We like to watch our main character, who we so relate to that we almost become them, to suffer and struggle and mostly fail, throughout the second act. Even in the first half of it, which Save the Cat called the “Fun and Games section.” (A term I regret because it implies things should be going easily and well throughout it.)

What seems to work best is when the main character makes some progress but is mostly running into conflicts and complications throughout act two, keeping their hoped-for objective out of reach, despite the fact that they are actively trying to move toward it in pretty much every scene.

Very often the scripts I read don’t quite achieve that. And the All is Lost moment isn’t able to do what I think it was designed to do: represent the culmination of all this difficulty and hell we’ve put the main character through, as a kind of apotheosis of pain and struggle (yes, even in a comedy!), where they not only suffer a string of setbacks but an actual complete defeat in the one thing they’ve been spending the whole movie trying to do.

What does complete defeat look like?

It looks like the story is over, and the “good guys” (who we’ve been following) have lost.

To be most effective, the All is Lost moment creates a scenario so devastating, and is such a complete stopping point, that it makes sense that it’s followed by a Dark Night of the Soul section where the main character recognizes that it’s over, and that they’re defeated, and kind of reels from this, marinating in their hopelessness. Like Ron Burgundy in Anchorman getting fired after his scandalous on-air send-off, his beloved San Diegans now hating him, and his rival and ex-girlfriend taking his job. Or Luke Skywalker seeing Darth Vader kill Obi-Wan Kenobi in Star Wars. Or Jenny turns down Forrest Gump’s proposal and leaves, just when he finally had a chance to be with her, or so he thought.

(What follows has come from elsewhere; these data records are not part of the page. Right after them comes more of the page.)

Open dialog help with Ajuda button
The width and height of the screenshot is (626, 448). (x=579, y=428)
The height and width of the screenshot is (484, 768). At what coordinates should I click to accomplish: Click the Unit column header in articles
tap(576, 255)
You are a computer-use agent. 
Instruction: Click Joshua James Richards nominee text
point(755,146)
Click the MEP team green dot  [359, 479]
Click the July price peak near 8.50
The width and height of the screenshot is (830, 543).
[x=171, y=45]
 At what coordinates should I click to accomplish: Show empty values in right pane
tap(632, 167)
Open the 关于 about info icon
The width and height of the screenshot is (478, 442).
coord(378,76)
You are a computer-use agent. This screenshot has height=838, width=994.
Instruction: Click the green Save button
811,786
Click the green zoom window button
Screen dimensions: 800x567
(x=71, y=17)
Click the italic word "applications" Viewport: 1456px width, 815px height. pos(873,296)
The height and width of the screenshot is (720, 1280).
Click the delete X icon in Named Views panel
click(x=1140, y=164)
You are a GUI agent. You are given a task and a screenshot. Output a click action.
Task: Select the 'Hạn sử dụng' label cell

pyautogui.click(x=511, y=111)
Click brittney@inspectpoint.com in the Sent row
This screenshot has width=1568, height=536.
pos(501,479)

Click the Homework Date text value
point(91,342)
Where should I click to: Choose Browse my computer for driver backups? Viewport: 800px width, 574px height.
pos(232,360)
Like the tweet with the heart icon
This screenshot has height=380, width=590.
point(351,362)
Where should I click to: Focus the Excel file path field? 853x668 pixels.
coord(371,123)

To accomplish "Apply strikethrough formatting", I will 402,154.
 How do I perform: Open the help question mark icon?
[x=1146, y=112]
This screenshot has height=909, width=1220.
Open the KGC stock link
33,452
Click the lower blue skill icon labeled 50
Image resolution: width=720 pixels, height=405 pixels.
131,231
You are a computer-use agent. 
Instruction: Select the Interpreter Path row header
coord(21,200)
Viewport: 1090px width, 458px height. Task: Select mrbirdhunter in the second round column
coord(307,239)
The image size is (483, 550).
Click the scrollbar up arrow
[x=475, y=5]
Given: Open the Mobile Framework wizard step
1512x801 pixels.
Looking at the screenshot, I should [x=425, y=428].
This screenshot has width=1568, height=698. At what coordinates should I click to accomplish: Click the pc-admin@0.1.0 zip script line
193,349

At this point, main characters also sometimes revert back to the worst, most limited version of themselves, a version that was not able to solve the main story problem without changing in some way (which they’ve resisted doing). Like in Bridesmaids when Kristen Wiig  gets into a conflict with a teenage jewelry store customer, and gets fired. So in the third act, when some new idea, possibility or opportunity gives them one last shot at victory, they will learn that lesson and integrate personal growth in some way (often) so that their internal arc as a character is completed and they solve (usually) the main external story problem — the challenges of which forced them to confront their inner flaw and ultimately rise above it.

If they never suffer complete defeat, which is what the All is Lost moment is designed to represent, it can be hard to make this final external/internal victory as convincing, compelling and memorable as we want it to be (as writers, and as audience members).

So I suggest when you’re thinking out your story that you ask yourself what is the worst possible thing that could happen to the main character, the worst kind of defeat — where it would seem like they’ve lost utterly and terribly, and are worse off than before the story started. Then find a way to make that happen at the All is Lost moment. Which means figuring out how they’re going to somehow escape that and rise up for one final battle in Act Three.